張無名,這便是張寒參加血戰臺報出的大名,二十三級,戰、劍雙修!
血戰臺上。
眼看就要被打出戰臺的趙賜冀忽然間竟像是變了一個人似的,轉守爲攻,僅僅三招便將那徐瘦瘦打得口吐鮮血!
突如其來的轉折立刻引得全場一陣驚呼喝彩。
準備區內,衆人也都紛紛將目光看向了張寒和乾屍,眼中紛紛露出忌憚之色。
能夠提前預測出臺上結果,單是這份眼力便不是他們所擁有的。
“盯着我們做什麼,臺上的勝負還沒定呢!”乾屍扣了扣鼻孔道。
一衆人等聞言皆是一頭霧水,這趙賜冀已然翻盤,難不成場上局勢還會有變化?
“下一招應該會結束了,趙賜冀要輸了。”張寒淡淡開口。
一旁,立刻有人指着他叫罵道:“臭小子,說趙賜冀贏的是你,說他輸的還是你,你他孃的玩我們呢?”

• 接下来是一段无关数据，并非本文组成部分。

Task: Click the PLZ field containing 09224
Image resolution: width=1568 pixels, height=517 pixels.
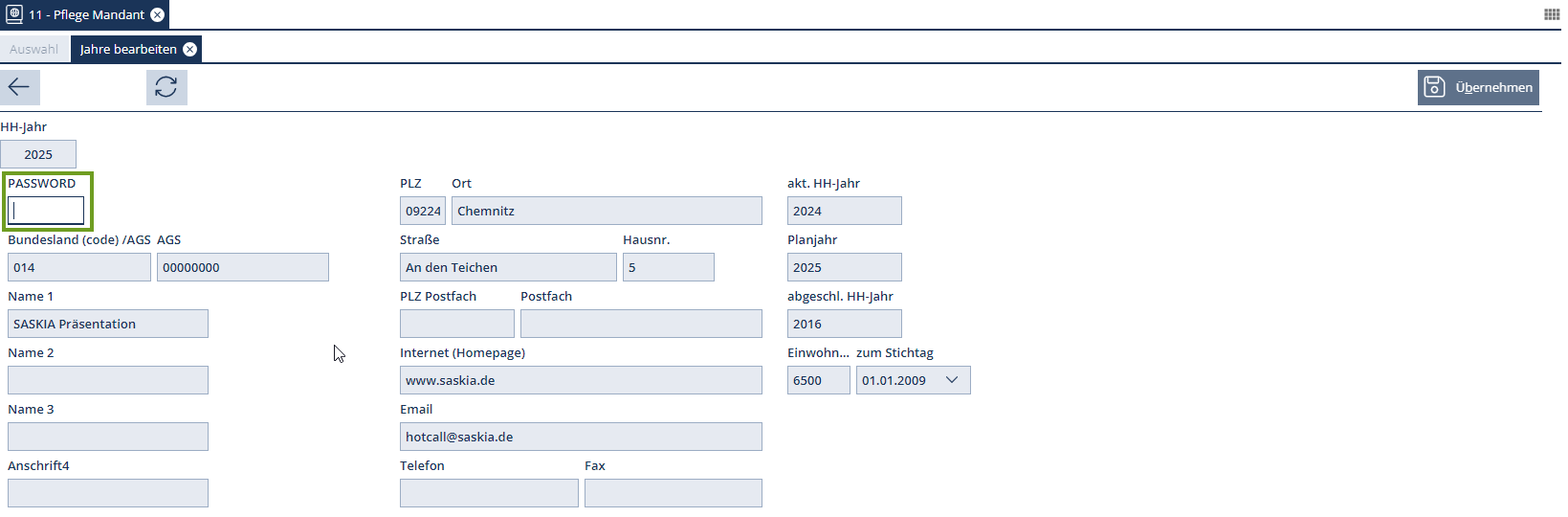Action: 423,211
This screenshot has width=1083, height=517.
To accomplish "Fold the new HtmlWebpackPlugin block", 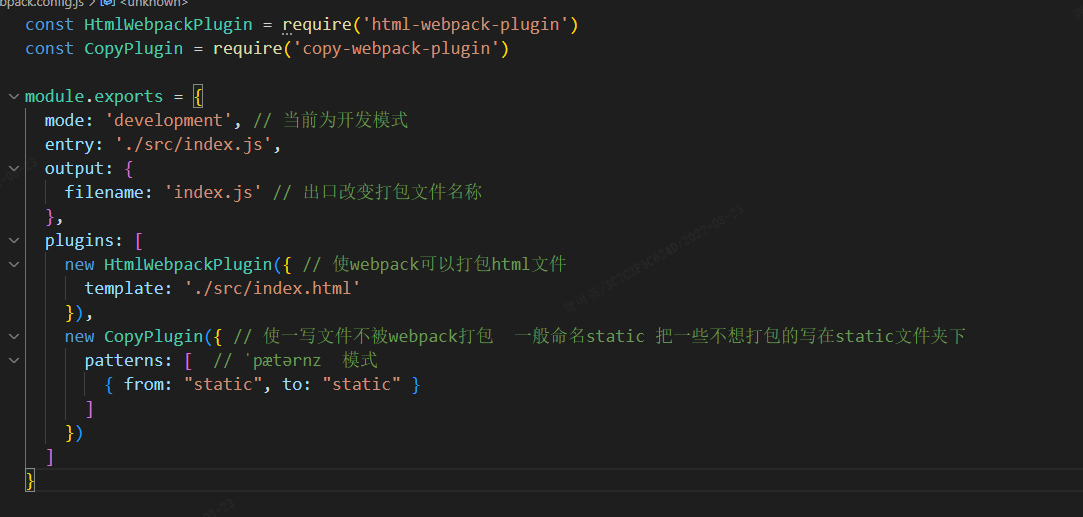I will coord(13,265).
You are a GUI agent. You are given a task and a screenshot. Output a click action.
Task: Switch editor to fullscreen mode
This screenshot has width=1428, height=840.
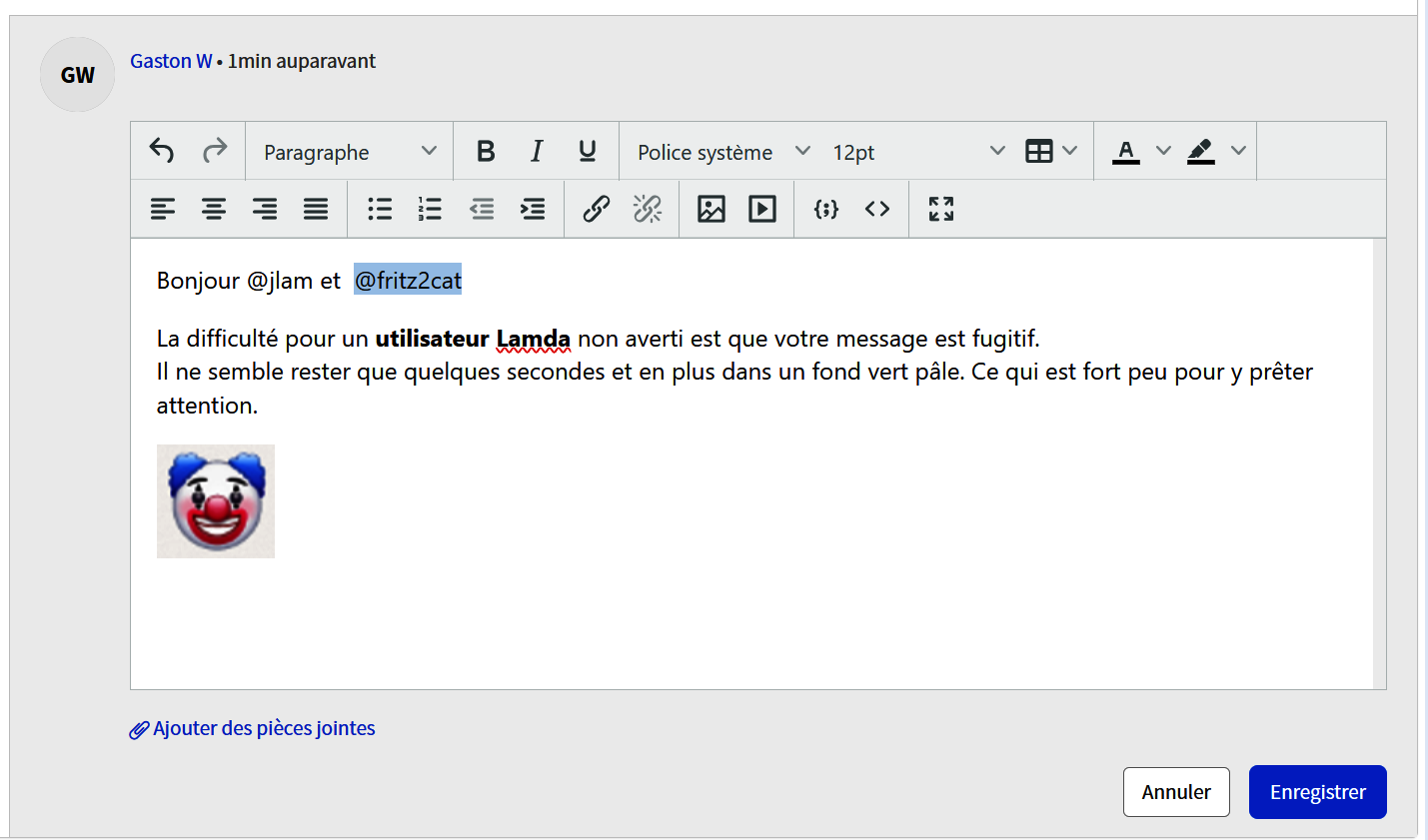pos(941,209)
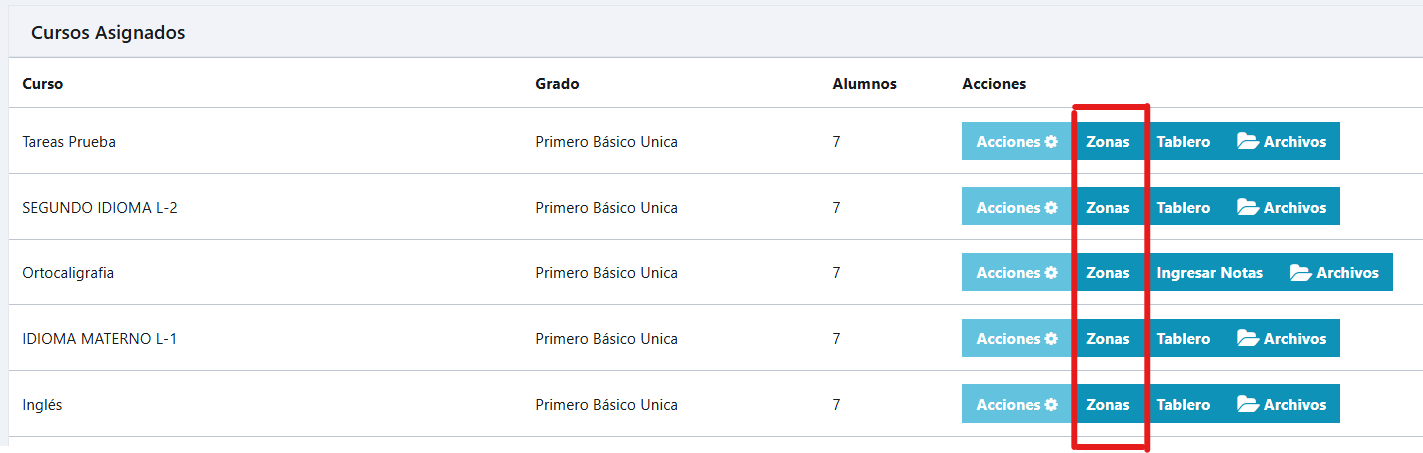Image resolution: width=1423 pixels, height=453 pixels.
Task: Open Tablero for Tareas Prueba
Action: click(x=1183, y=141)
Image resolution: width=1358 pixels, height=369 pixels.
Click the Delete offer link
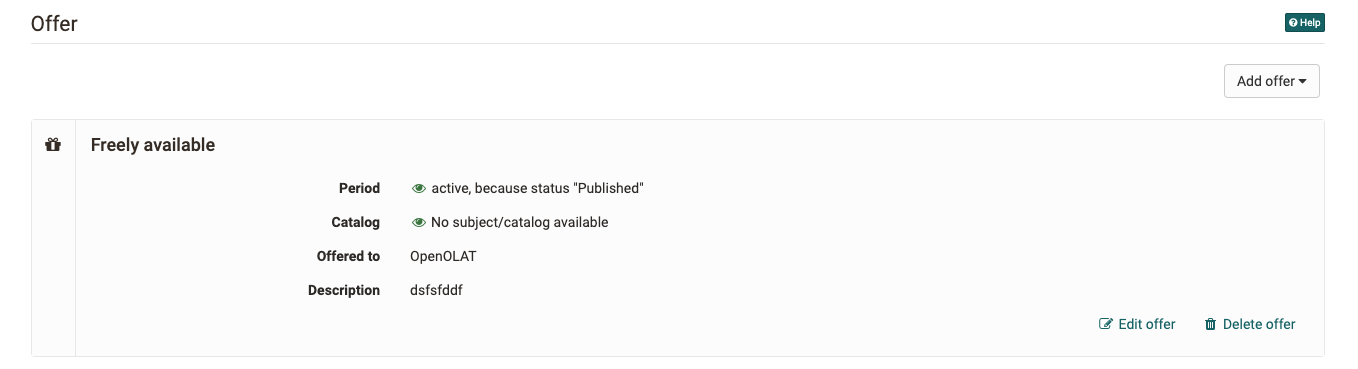click(1250, 324)
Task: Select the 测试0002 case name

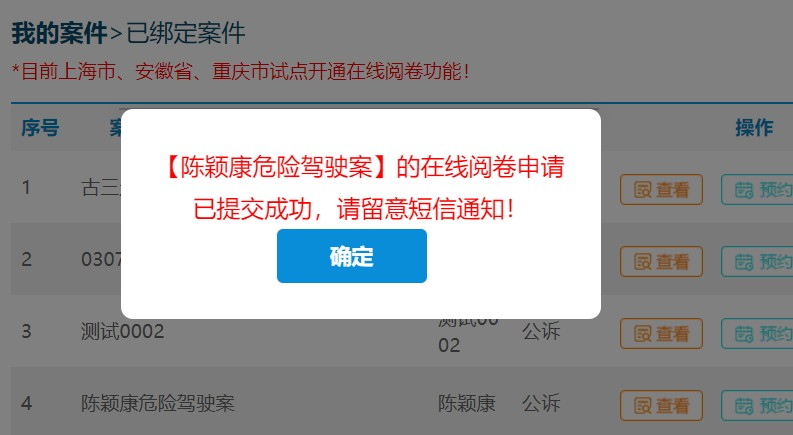Action: [x=122, y=332]
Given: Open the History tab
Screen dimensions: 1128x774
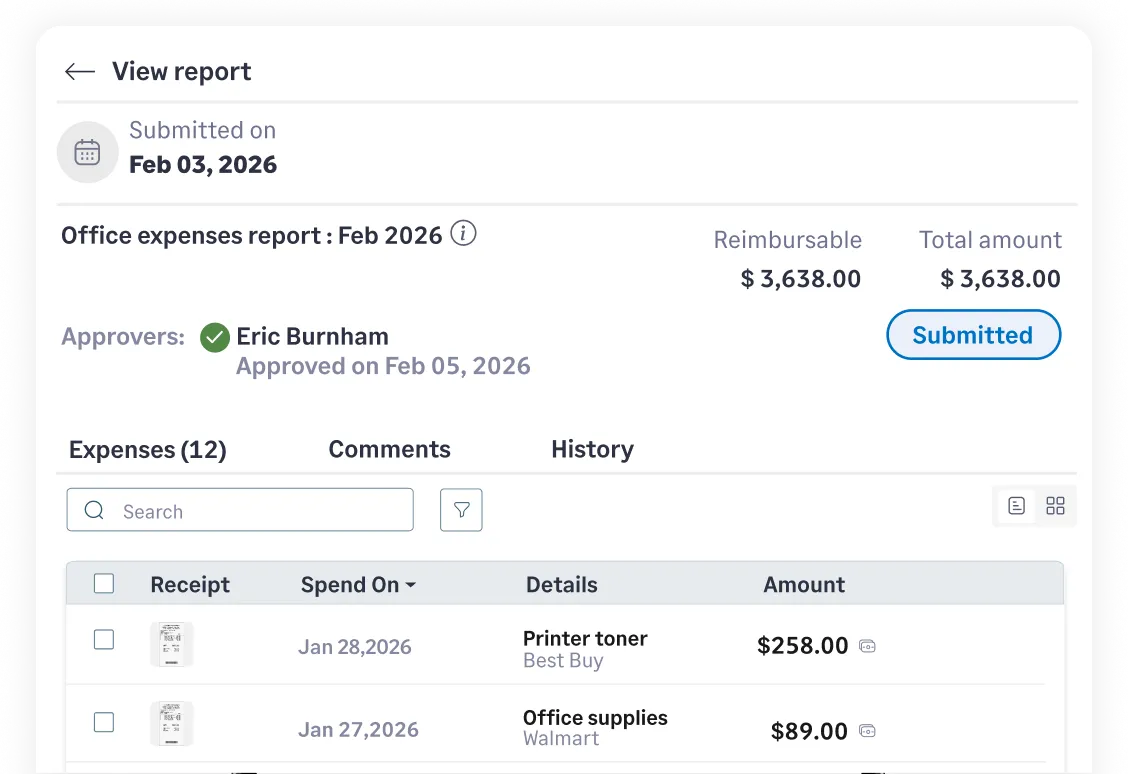Looking at the screenshot, I should coord(592,449).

張寒微微撇撇嘴道:“我可沒說趙賜冀會贏,我只是說他還有留手,並沒有說徐瘦瘦就沒有留手。”
“臥槽!快看,那徐瘦瘦的攻勢也變了!”
戰臺之上,使用火焰攻勢的徐瘦瘦忽然擡起了一直未曾動用的左臂!
下一刻,戰臺之上的溫度瞬間降低,那趙賜冀的行動也在這一刻慢了幾分。
“冰火行者!”
臺上,趙賜冀驚呼一聲,當即手腕一翻取出一枚丹藥送入口中。
臺下,觀看衆人卻是因爲他這一句冰火行者炸開了鍋!
能同時兼修冰系和火系的術士,絕對可以算得上是萬中無一的天才了。
也正是因此,這樣的人才會被神州大陸武者冠以“冰火行者”的美稱,而神州大陸之上,幾乎所有的冰火行者都歸屬於一個勢力——冰火洞!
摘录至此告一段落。